Well, the Stone Pale Ale that I brewed is in, and man, this is a seriously good beer. The flavours are very balanced, with a definite caramel flavour to it from the generous amounts of crystal malt (19%). The Ahtanum hops are a unique contribution. Even though I’m expecting the signature citrusy flavours associated with American hops, it’s flavours are slightly illusive, as they seem to really blend in well with the surrounding malt body. I’ve always remembered the saying that “if you can pick out one particular ingredient, then there’s too much of it”. They’re in there for sure, they just don’t jump out and hit you in the face. This beer is quite complex for having such a straight forward recipe.
One of the reasons, I think, is because of the water profile. I added some Epsom salt (0.55g per gallon) and Calcium Chloride (0.25g per gallon) to my water to match the profile stated in Stone’s book: The Craft of Stone Brewing Co.: Liquid Lore, Epic Recipes, and Unabashed Arrogance. Those levels are:
30ppm Ca / 85ppm SO4 / 12ppm Mg / 40ppm Na / 40ppm Cl
These numbers are not very far off my own water here from Lake Ontario, but the sulphate level is a bit higher at 85ppm as compared to mine of 28.6ppm. I’ve noticed that by using Magnesium Sulphate (Epsom Salt) as opposed to Calcium Sulphate (Gypsum), the resulting enhancement is slightly different. I’m not finding it as ‘harsh’ as I sometimes get with having too much gypsum in my beers. Maybe it’s just all in my head, because sulphate is sulphate, right? Maybe it’s the sulphate/chloride balance? I’m not sure. My point is, I think the water profile definitely made an impact on this beer in the form of added complexity.
The other interesting choice for this beer was the use of an English Ale yeast. I used Safale S-04, but the book suggests White Labs #WLP002. The yeast character didn’t come through very much, but it does give the beer another underlying layer to ponder.
Since I’ve never actually tried the Original beer, I enlisted the help of 2 fellow home brewers that have.
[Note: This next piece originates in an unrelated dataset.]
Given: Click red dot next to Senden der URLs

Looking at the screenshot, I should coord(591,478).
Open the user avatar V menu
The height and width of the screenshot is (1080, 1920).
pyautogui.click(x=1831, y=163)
Both enjoyed the beer very much, but if you want to get down to some specifics between the two, here were their observations:
- clone was a touch darker (about 1 SRM)
- clone had more caramel flavour and aroma (probably due to my high F.G. This is the second time I’ve brewed this recipe, and both times I’ve ended up with a final gravity of 1.022.)
- the hops character could ‘punch’ out a bit more
I agree with all of these observations despite enjoying the beer.
I’m always amazed at how sometimes very simple recipes can be so deliciously complex. It shows the mark of a truly talented brew master. And that brew master is Steve Wagner and Mitch Steele at Stone Brewing Co., well done!!
This one is definitely worth having on tap!